F&M Bank is a large supporter, and Prairie Grain is going after some funding as well, they said.

“We’ve also talked to the private (daycare) providers, and they’re supportive, too,” Luepke said. “They’re full and can’t take on anymore infants for about two years.”

Two commissioners had a concern about providing funds for a city-run daycare.

“I’m concerned about giving money to just one daycare,” Commissioner John Berends said. “I’d like to see us do something that serves all the county. There’d be a limit on each day care and each center.”

Commissioner Ron Antony shared the same concern as Berends. Antony wants to keep all the communities “on the same playing field.”

At that point, Board Chair Gary Johnson opened the discussion to citizens’ comments.

Granite Falls Economic Development Director Cathy Anderson addressed the board.

“We partnered with (three) other organizations to create a set of financials and proposals,” Anderson said of Granite Falls’ daycare task force.

Her group had been working with Minnesota West Community and Technical College to reopen the daycare space vacated by Prairie Five recently.
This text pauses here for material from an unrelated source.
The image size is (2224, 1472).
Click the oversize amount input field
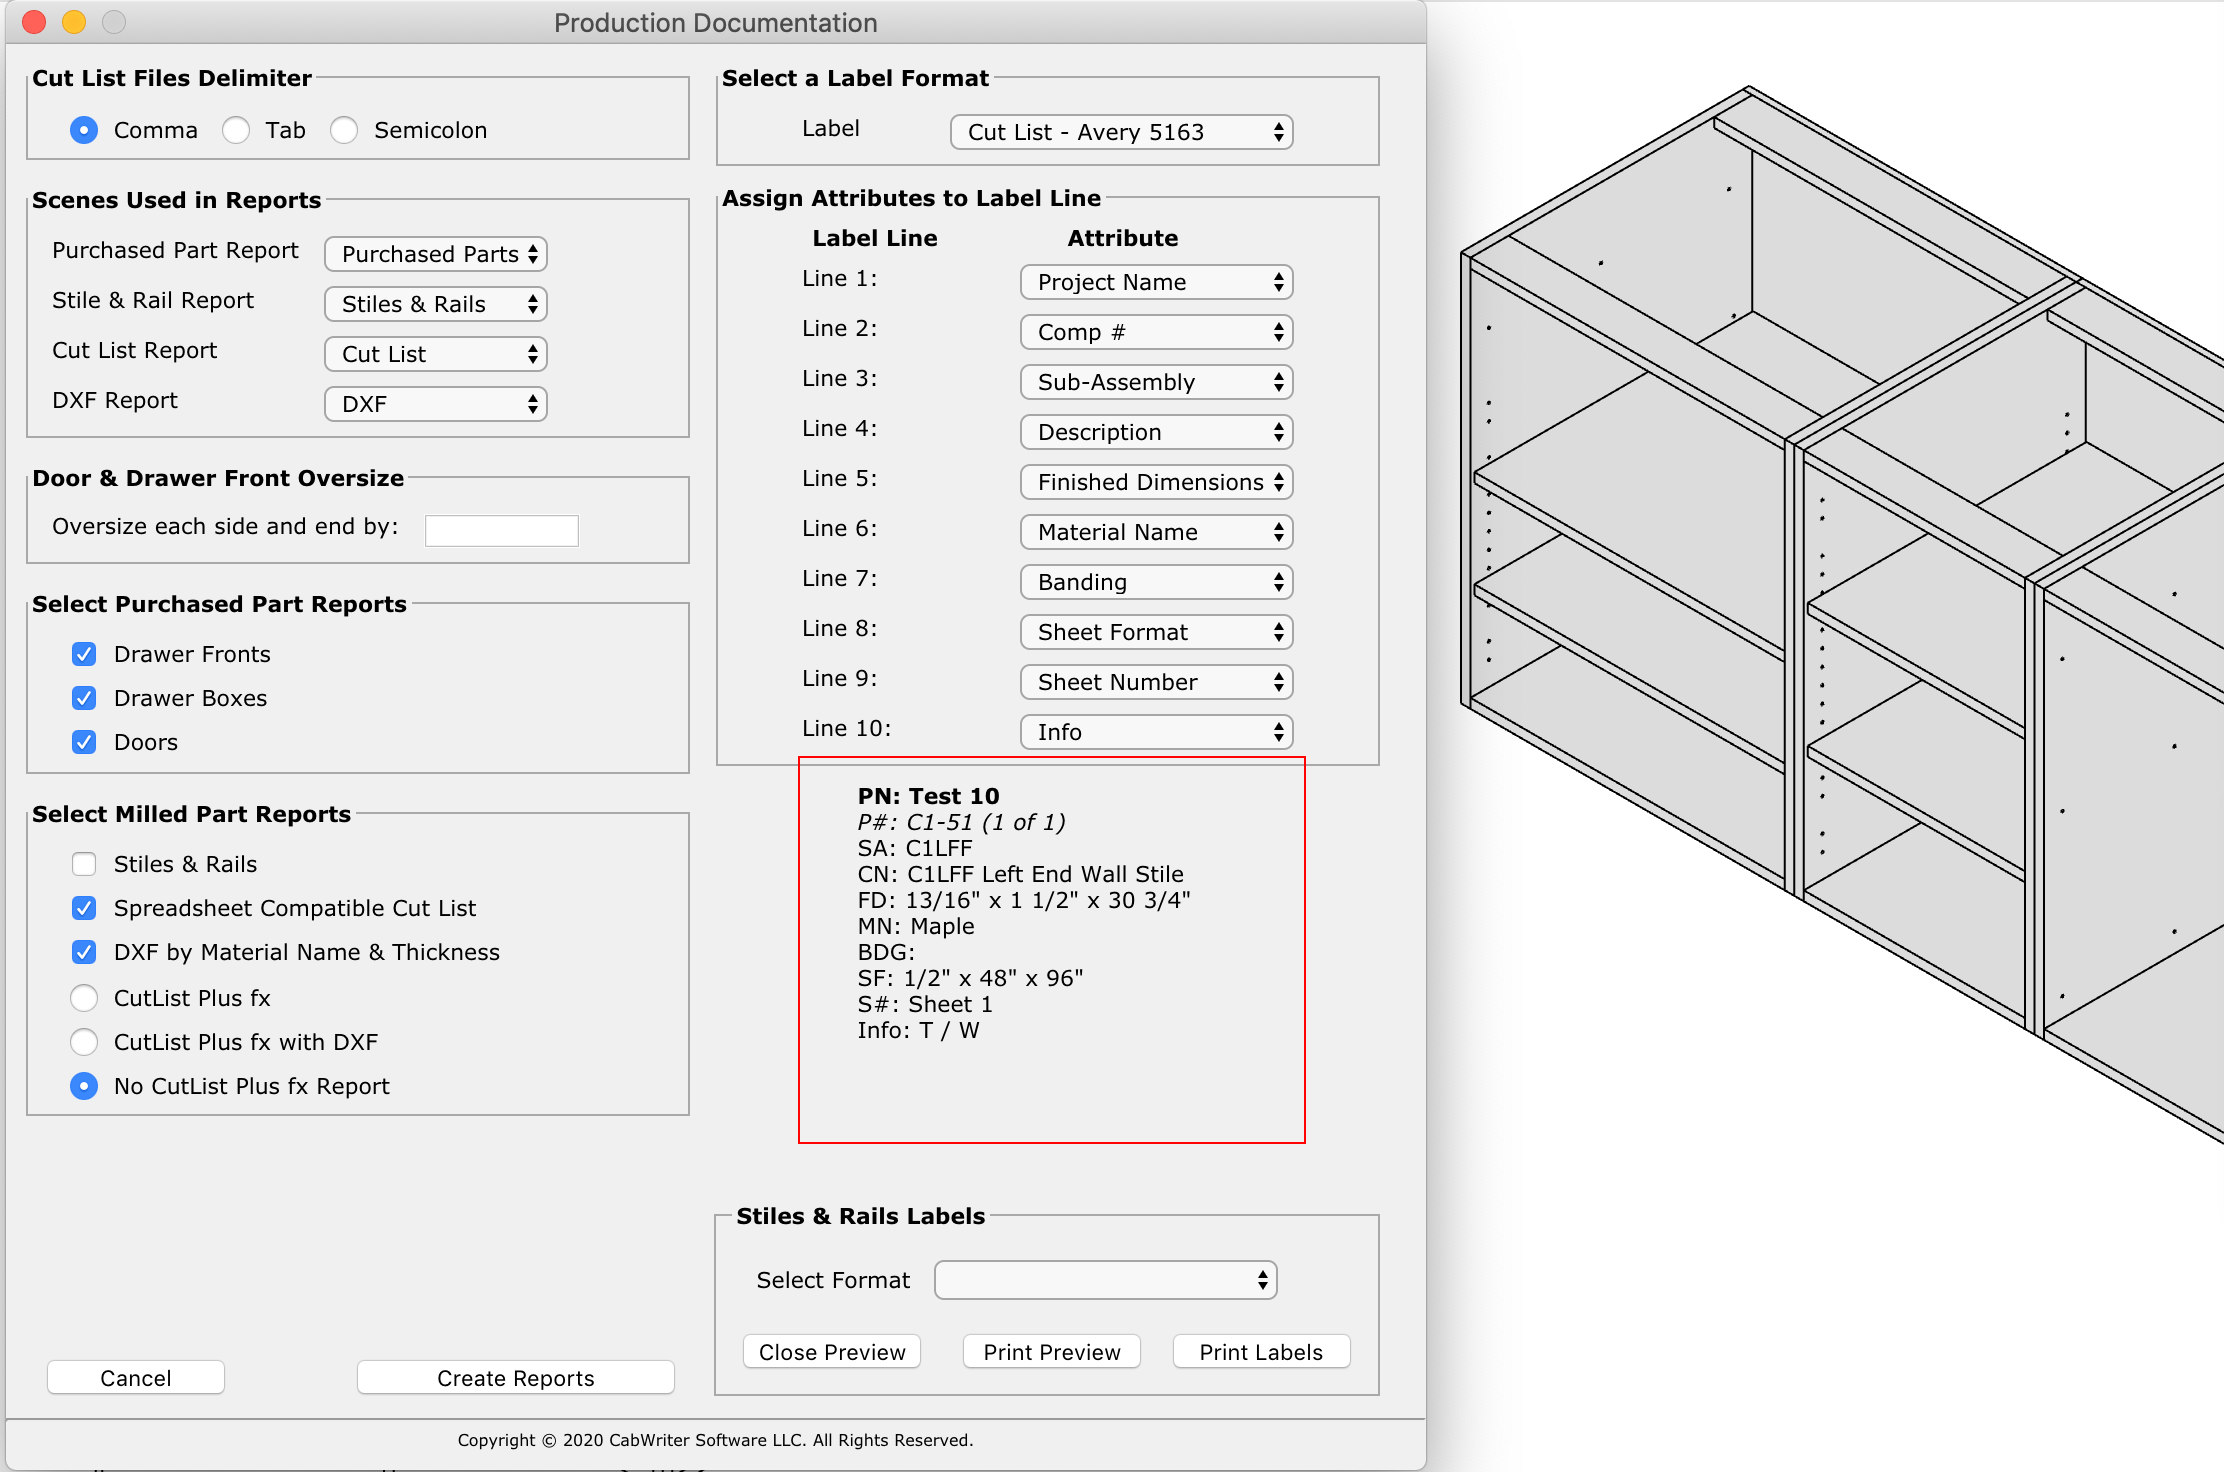pos(501,530)
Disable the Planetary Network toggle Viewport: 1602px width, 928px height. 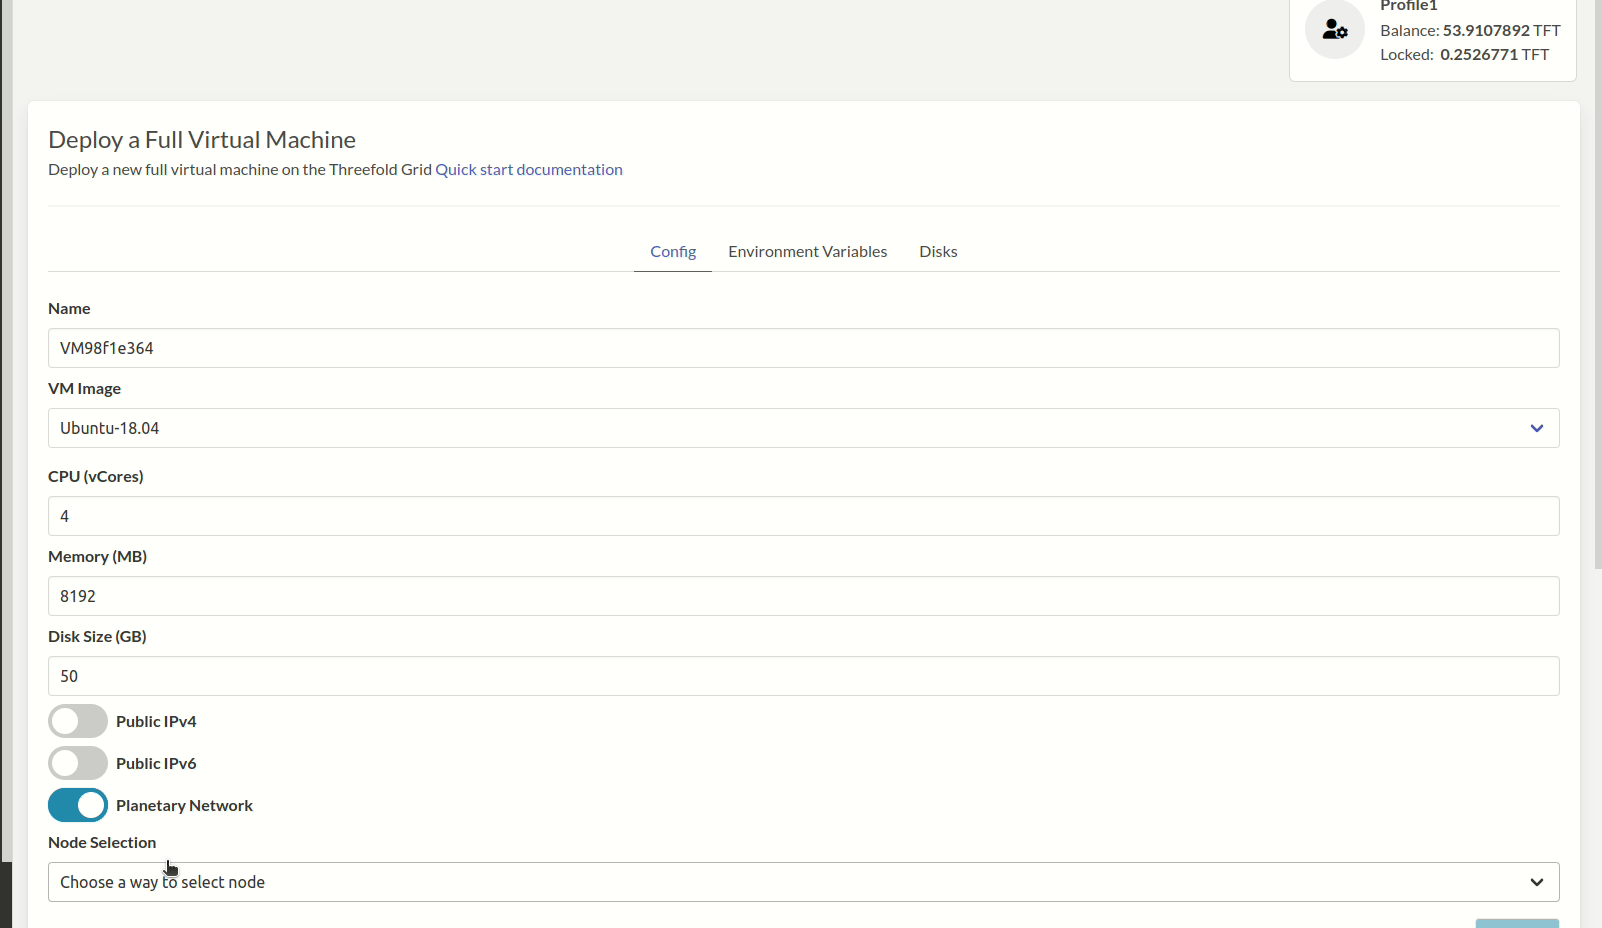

The Granite Falls group is looking to remove a wall to make more space in order to make a go of the private enterprise that would reopen that daycare. The remodeling would provide room for eight infants, 12 toddlers and 20 preschoolers, she said. It could open as early as June 2018.

“I was told that the county board wasn’t in the daycare business and wouldn’t consider contributing money toward it,” Anderson said, or she would have approached them earlier.

Anderson cited their financial steps such as a savings account open for public donations and applications for grants.

The Granite Falls daycare task force was also hoping for a level playing field and a piece of the pie.

Antony spoke up saying that he could see giving the requested $25,000 to the Clarkfield daycare because it would provide nine employees to the county’s economic base.

“We could look at it as a EDA project because of the nine employees,” he said.

Berends suggested checking out Chippewa’s program to see if YMC could adopt it with some tweaking. Then he suggested moving $75,000 into the EDA fund for funding, prioritizing daycares, and up to $25,000 each, including home daycares.

“But then, we’d be using levy money on this,” Antony said.

“It’s all taxpayer dollars,” Commissioner Greg Renneke said. “We’d be giving it back to the taxpayers. It’s a great need. I move to make the $25,000 to Clarkfield.”

Antony seconded, saying, “Going forward, the city should put up an equal amount as the county, just like Clarkfield is planning to do.”

After casting the deciding vote, Johnson told Anderson that Granite Falls was welcome to come back and ask again. If they had their plan as spelled-out as Clarkfield, he would have no problem voting in favor of it as well.